Theories and models function in much the same way. A theory attempts to explain; a model attempts to predict. Both are tools for understanding – but both are, by definition, simplifications.
Like maps, models and theories are not reality. They are tools – useful, but fallible. They can guide decision-making, but they can also distort it and provide confidence where perhaps there shouldn’t be.
Personally, I’m an advocate for counterfactual simulation as a better way to explain consumer thoughts and actions. It offers a depth of insight far beyond conventional analytics. But despite this, I remind myself: never lose sight of the fact we’re dealing with a representation of reality, not reality.
The solution?
- Be sceptical. Some models are useful. Some are accurate. But never assume either by default.
- Think critically.
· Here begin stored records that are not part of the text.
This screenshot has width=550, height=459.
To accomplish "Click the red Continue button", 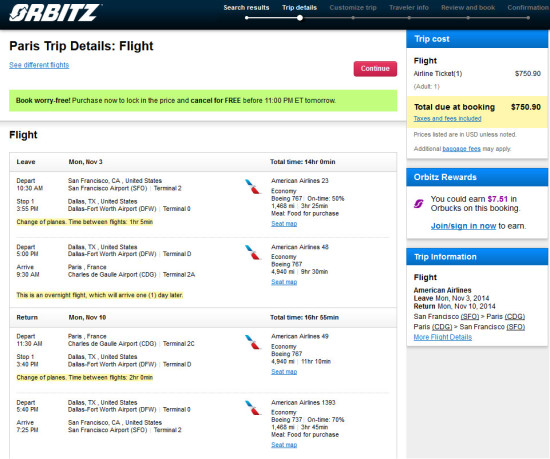I will (375, 69).
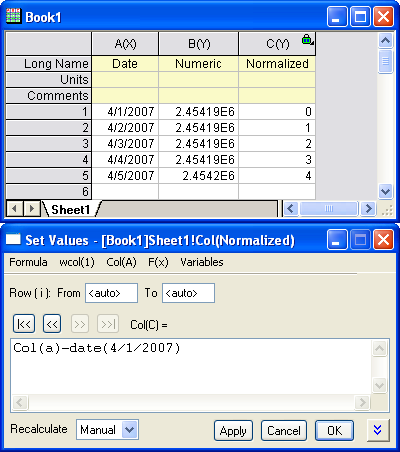
Task: Click previous sheet tab arrow
Action: coord(14,209)
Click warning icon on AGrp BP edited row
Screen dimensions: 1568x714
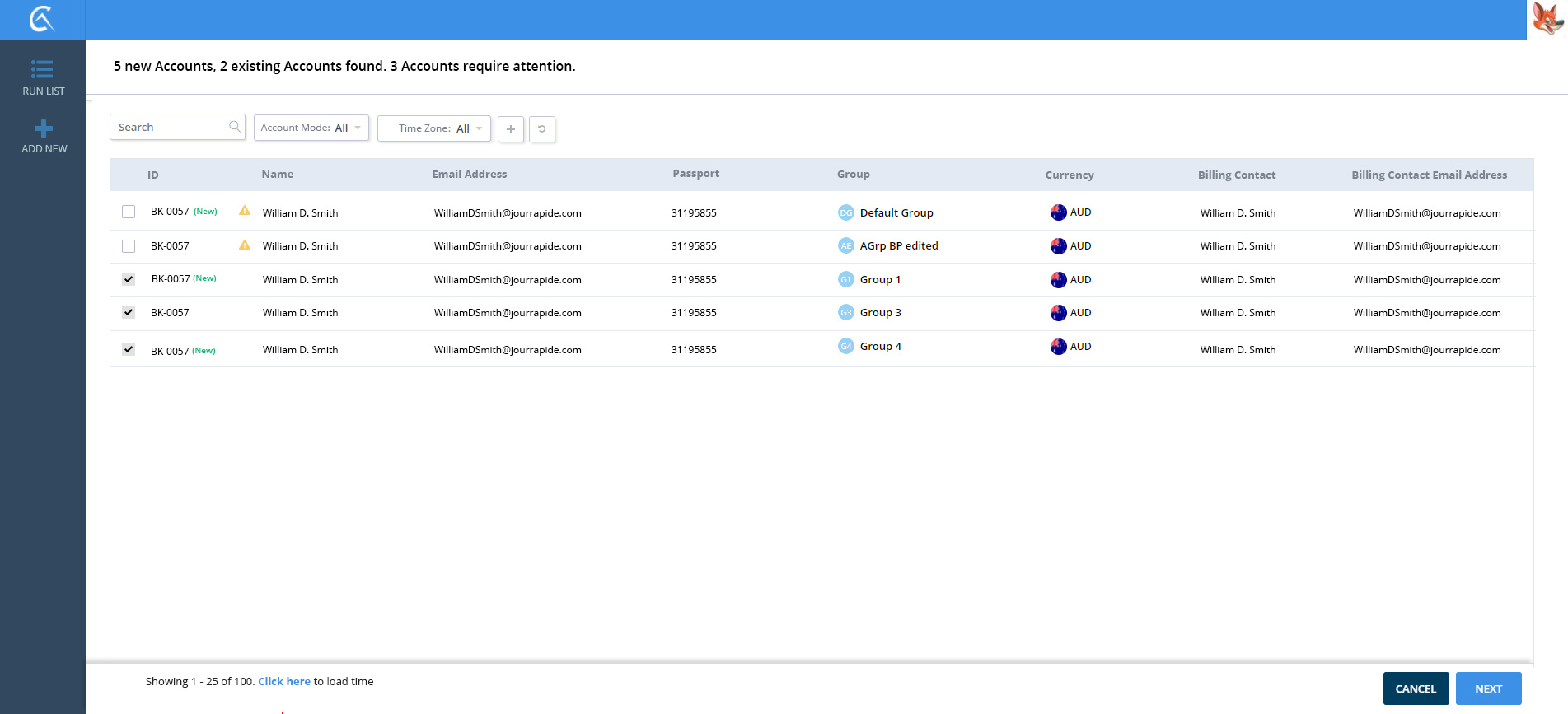tap(245, 245)
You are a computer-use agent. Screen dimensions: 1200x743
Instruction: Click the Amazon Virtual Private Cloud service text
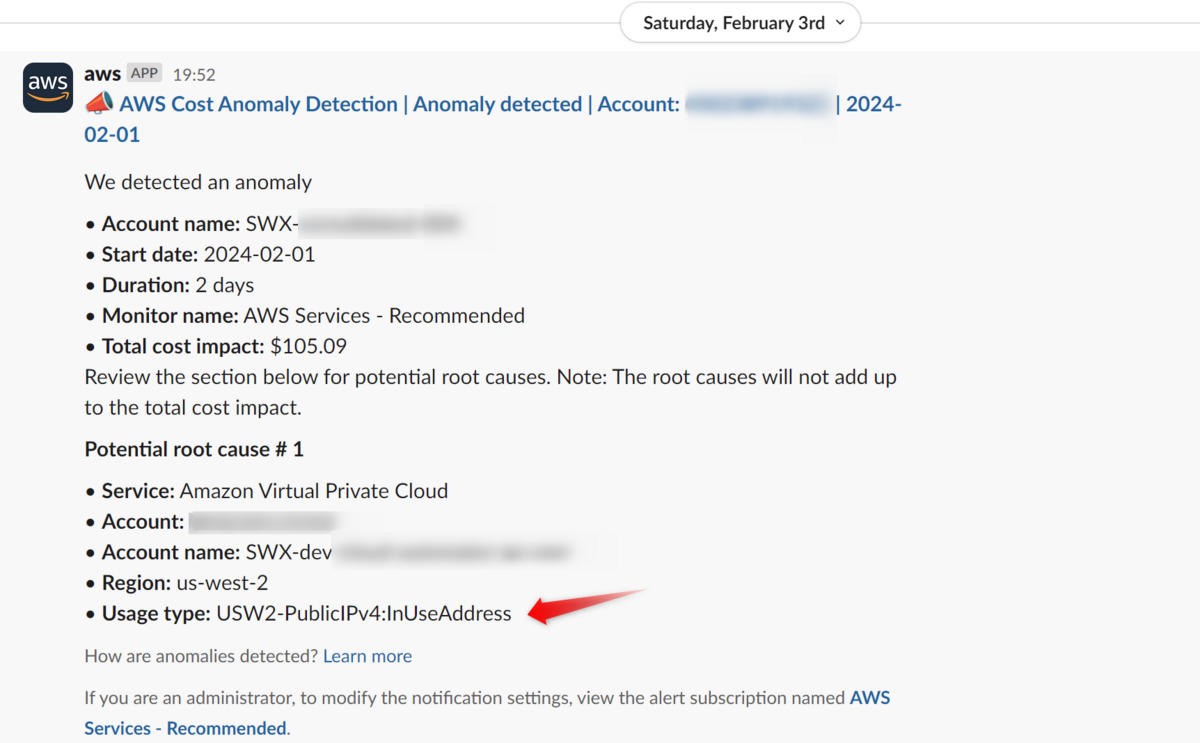click(x=314, y=491)
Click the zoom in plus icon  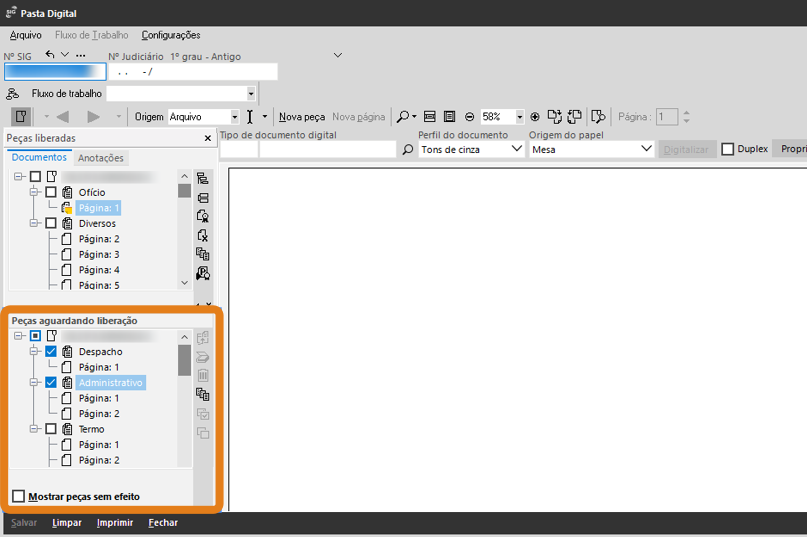(535, 117)
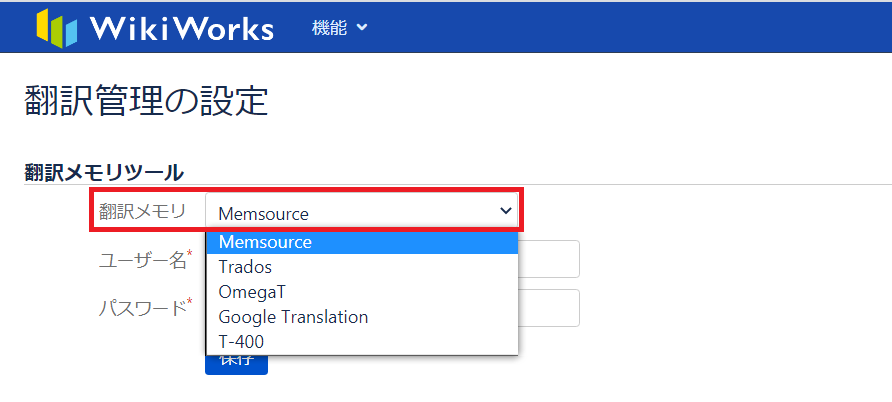Click the 翻訳メモリ field label
The image size is (892, 402).
142,211
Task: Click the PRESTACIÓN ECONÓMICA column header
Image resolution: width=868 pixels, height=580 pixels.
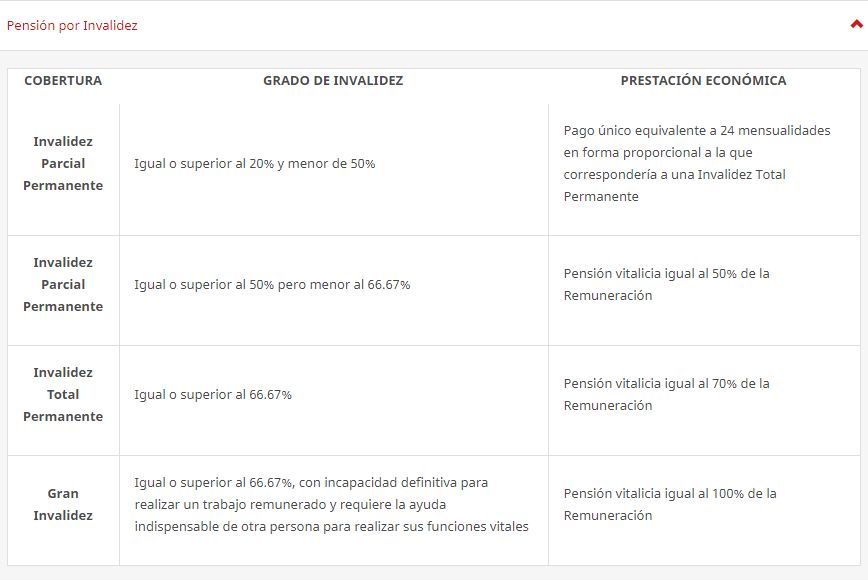Action: pyautogui.click(x=703, y=81)
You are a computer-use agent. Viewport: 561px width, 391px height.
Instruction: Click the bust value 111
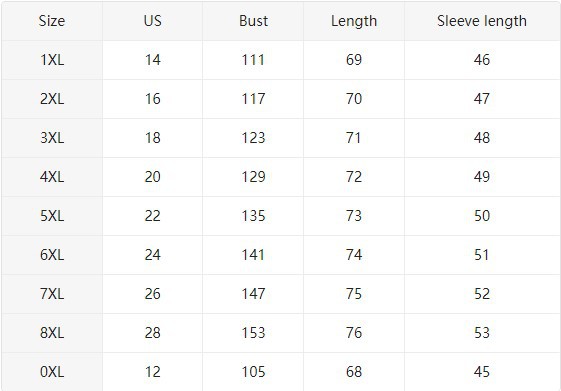253,60
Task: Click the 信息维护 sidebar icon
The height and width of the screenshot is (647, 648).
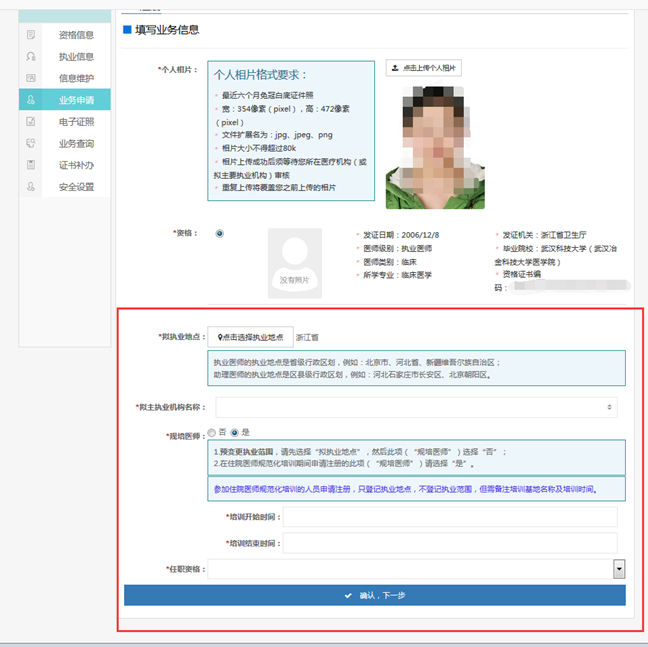Action: point(31,78)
Models don’t replace judgment – they inform it. Commercial commonsense matters at least as much.
- Be humble. Even the most elegant model will fail eventually.

Is It Easier to Predict the Future or to Know the Past?
October 2025
Seems a rather simple and obvious question, right?
Past: Who won the 2005 Ashes? England.
Future: Who’ll win the 2025–26 Ashes? Care to make a prediction?
Okay, that was simple.
Let’s reverse the order…
Future: There’s an ice cube on the floor. What will happen to the ice cube in 10 minutes from now?
Past: There’s a puddle on the floor. How did this come to be?
So maybe it’s not so simple after all.
Moral of the story:
Reconstructing the past to provide causal explanations can be harder than predicting future probabilities.
Commercial implication:
Be sceptical of ‘data storytellers’ who blur (honest) turning dry facts into memorable narratives with (dishonest) inventing causality.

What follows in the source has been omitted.